The Finance Circle

View Original

Variable vs Fixed Home Loan: What’s right for you?

Variable vs fixed rate home loans, what are the differences?
We have highlighted the advantages and disadvantages of each loan type, so you can make an informed decision. 

Variable Home Loans

Variable home loans offer more flexibility but less certainty. If the Reserve Bank announces a rate cut, it’s likely your repayments will decrease. If rates increase, however, your repayments go up too and you could find yourself having trouble making repayments.

With a variable loan, you’re able to make extra payments at any time which means you could pay off your loan much sooner and save yourself a sizeable amount of money.

Fixed Home Loans

In a nutshell, fixed rates provide certainty. The rate you get is fixed for an agreed loan term – usually between one and five years – and throughout this term the rate will not change. That makes it easier for you to budget each month as you know in advance what your repayments are going to be. And if rates rise, your repayments stay the same.

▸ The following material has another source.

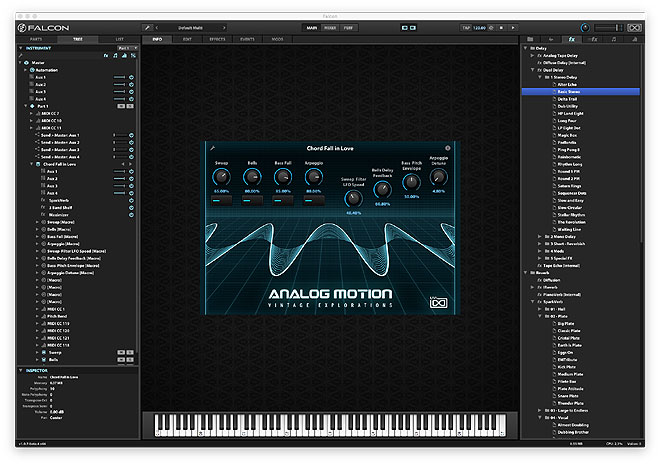Click the wrench icon in top toolbar
The height and width of the screenshot is (465, 660).
click(147, 28)
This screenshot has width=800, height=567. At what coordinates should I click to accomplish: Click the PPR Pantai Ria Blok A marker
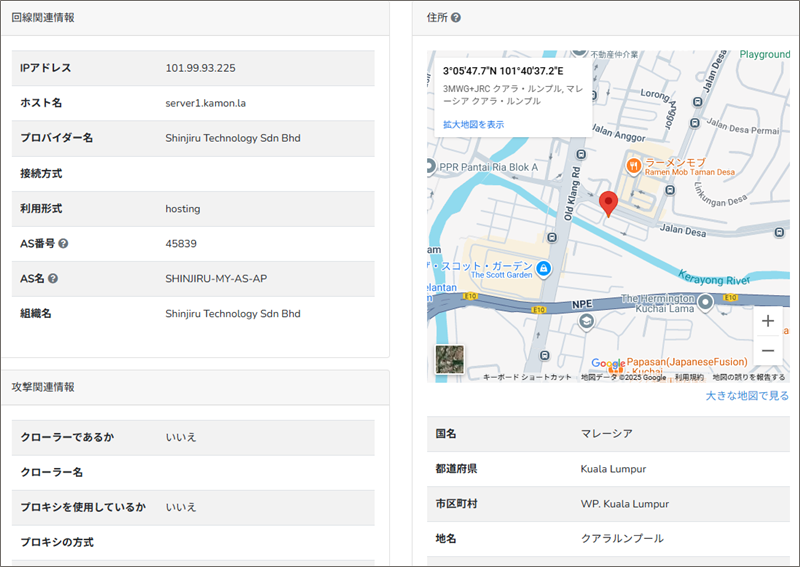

On the flipside, if interest rates fall, you lose out because you’re locked in until the end of your term. And because fixed loans are less flexible, you usually aren’t able to make any extra payments into your loan, or the extra amount you can pay back is often capped at a low amount. The other consideration with this type of loan is that if you do decide to change to a different loan before the fixed term expires, you may be charged exit fees.

How do I choose?

Choosing between a fixed or a variable home loan rate largely comes down to your financial situation, and how likely this will change over the next few years. If you’re unsure about your future financial situation, a variable interest rate is likely to be the best option, simply because it allows you more flexibility to make changes when you need to. Still unsure, we have compiled a list of advantages and disadvantages of each loan type.

Still unsure? Maybe a split loan is for you…

Splitting your loan into both a fixed rate and a variable rate means you cover yourself on both options. You have the flexibility and advantage of interest rate movement with a variable loan for part of your mortgage, combined with the security of locking in an interest rate and knowing how much you have to repay with the fixed portion of your home loan.

General Advice Warning: This communication contains general information only and in no way constitutes the provision of professional advice, nor should it be relied on as a substitute for financial, credit, accounting, legal or other professional advice. We have not taken into account your financial situation, investment objectives or particular needs.  Before making an investment or financial decision, a person must seek appropriate independent professional advice and also consider whether this information is appropriate to their needs, objectives and circumstances.